[Given records — start]

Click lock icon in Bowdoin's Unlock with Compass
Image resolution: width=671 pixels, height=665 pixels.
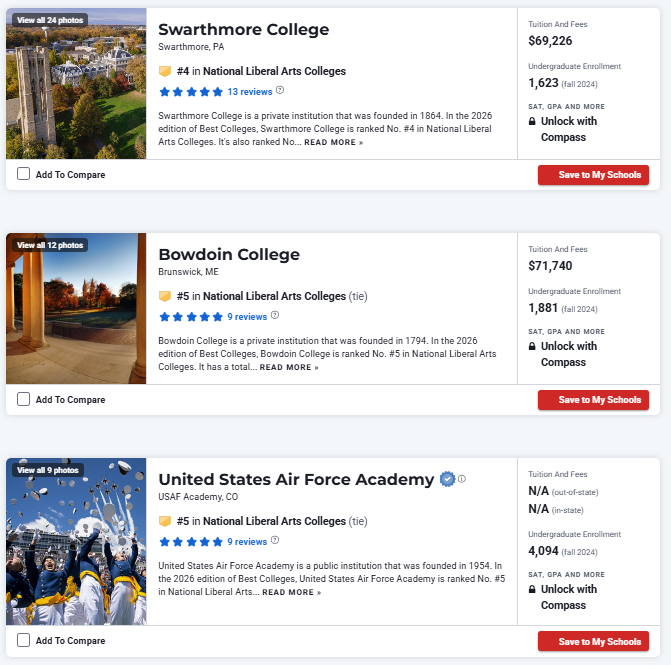pyautogui.click(x=533, y=347)
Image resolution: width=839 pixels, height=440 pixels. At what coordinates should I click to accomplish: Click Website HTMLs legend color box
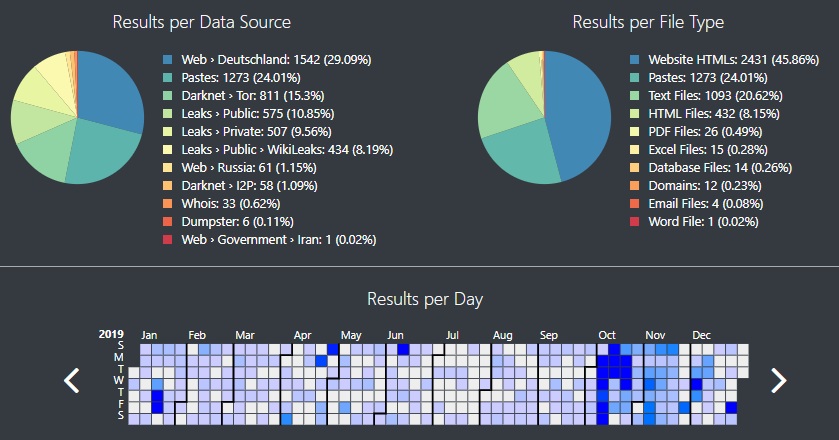point(635,60)
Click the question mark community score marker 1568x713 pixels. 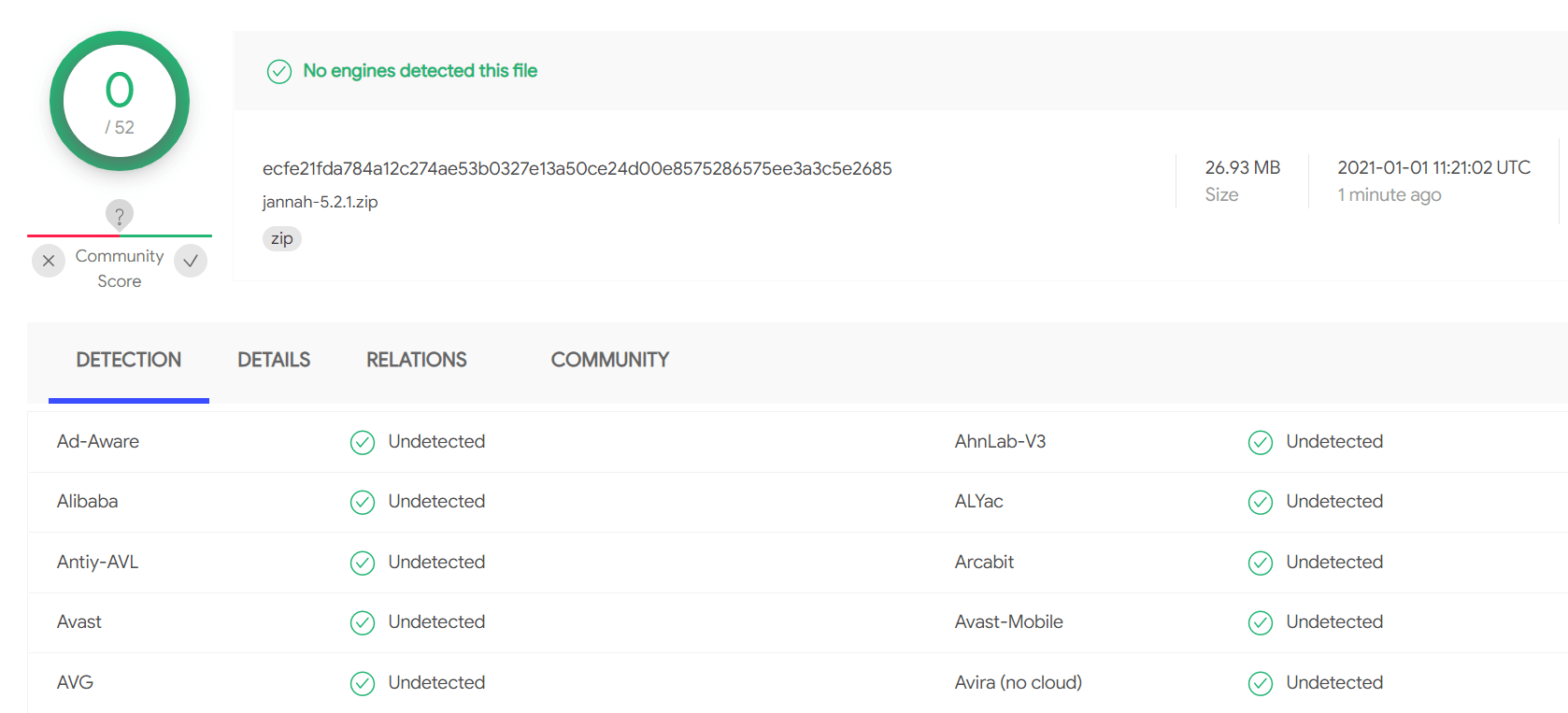click(120, 215)
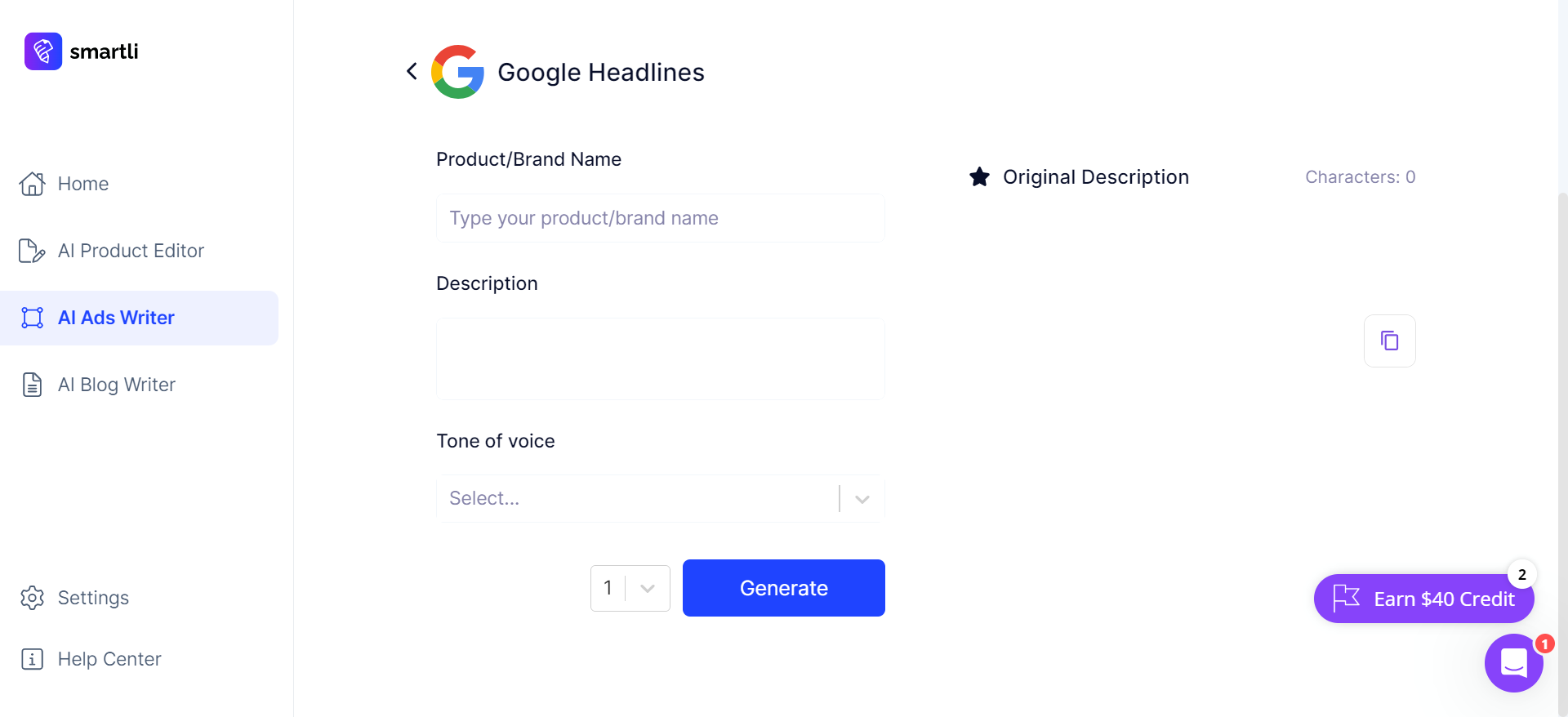Click the Tone of voice chevron arrow

click(862, 498)
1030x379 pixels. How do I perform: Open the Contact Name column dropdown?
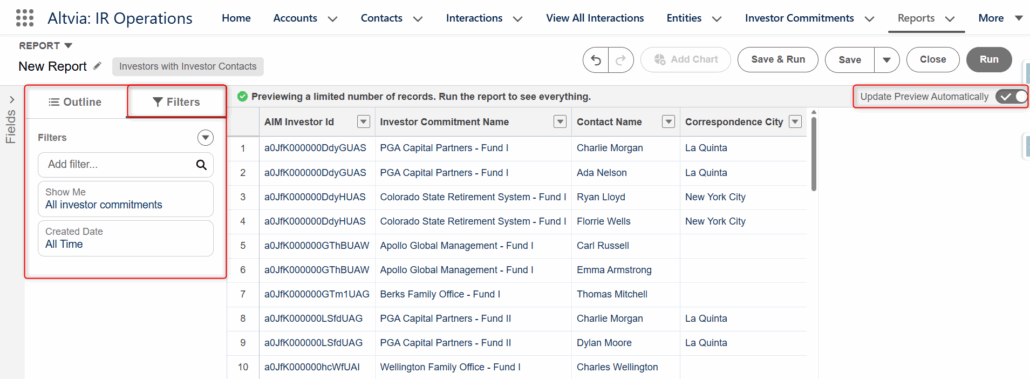pyautogui.click(x=669, y=122)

[Given records — finish]

Copy nothing but the lines from the line holding "1030x379 pixels. How" through the last line of the entries, exactly, while leaving out the pictures.

1030x379 pixels. How do I perform: Open the Contact Name column dropdown?
pyautogui.click(x=669, y=122)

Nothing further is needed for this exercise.